## Given request
Extract every line in the records below that contains the word "resolution".

## Given data
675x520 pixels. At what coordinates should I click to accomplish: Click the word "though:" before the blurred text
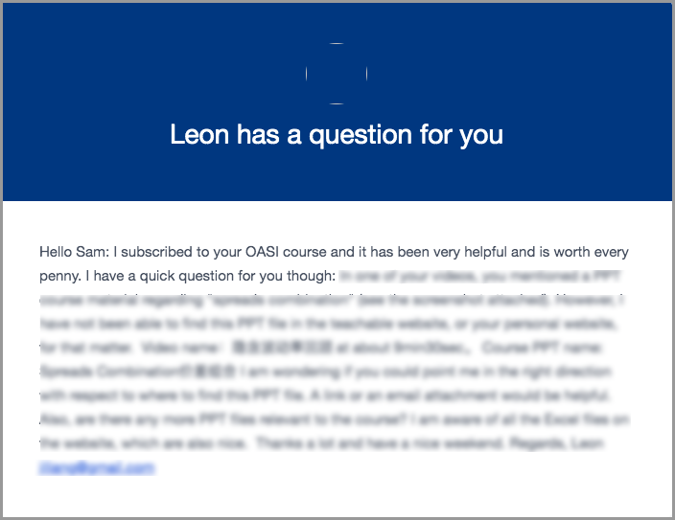(x=312, y=276)
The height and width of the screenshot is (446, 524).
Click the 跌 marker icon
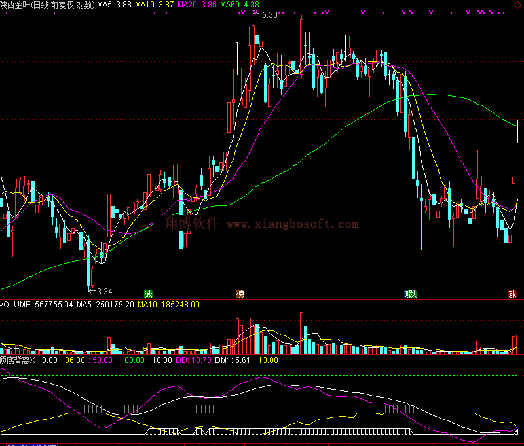pyautogui.click(x=411, y=294)
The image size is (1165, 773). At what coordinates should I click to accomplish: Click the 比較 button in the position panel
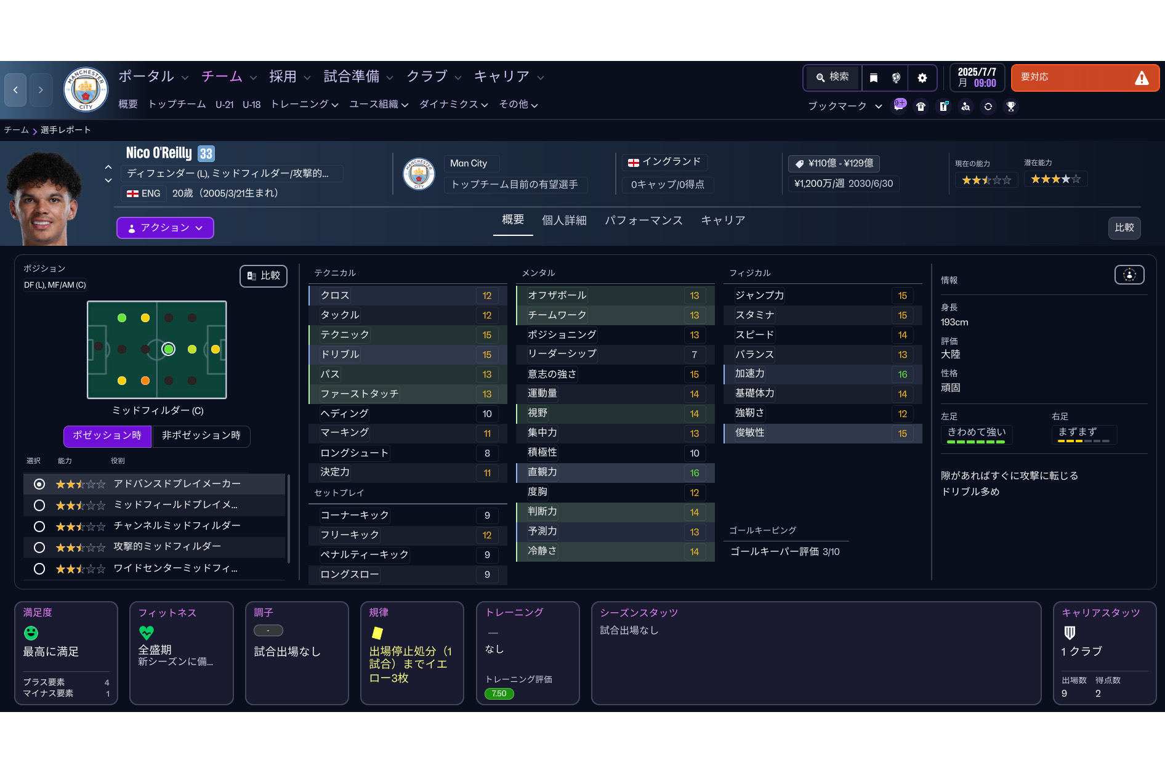(264, 276)
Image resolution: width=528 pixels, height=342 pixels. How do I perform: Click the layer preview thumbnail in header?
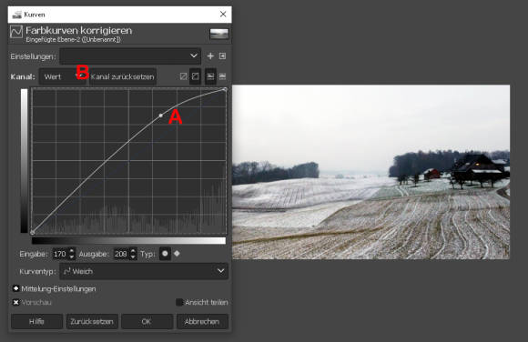(219, 34)
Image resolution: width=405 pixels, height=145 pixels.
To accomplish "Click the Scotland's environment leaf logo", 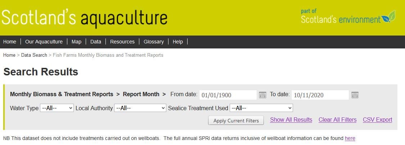I will (x=388, y=17).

## Task result
Image resolution: width=528 pixels, height=342 pixels. How do I perform: Click the layer preview thumbnail in header?
Image resolution: width=405 pixels, height=145 pixels.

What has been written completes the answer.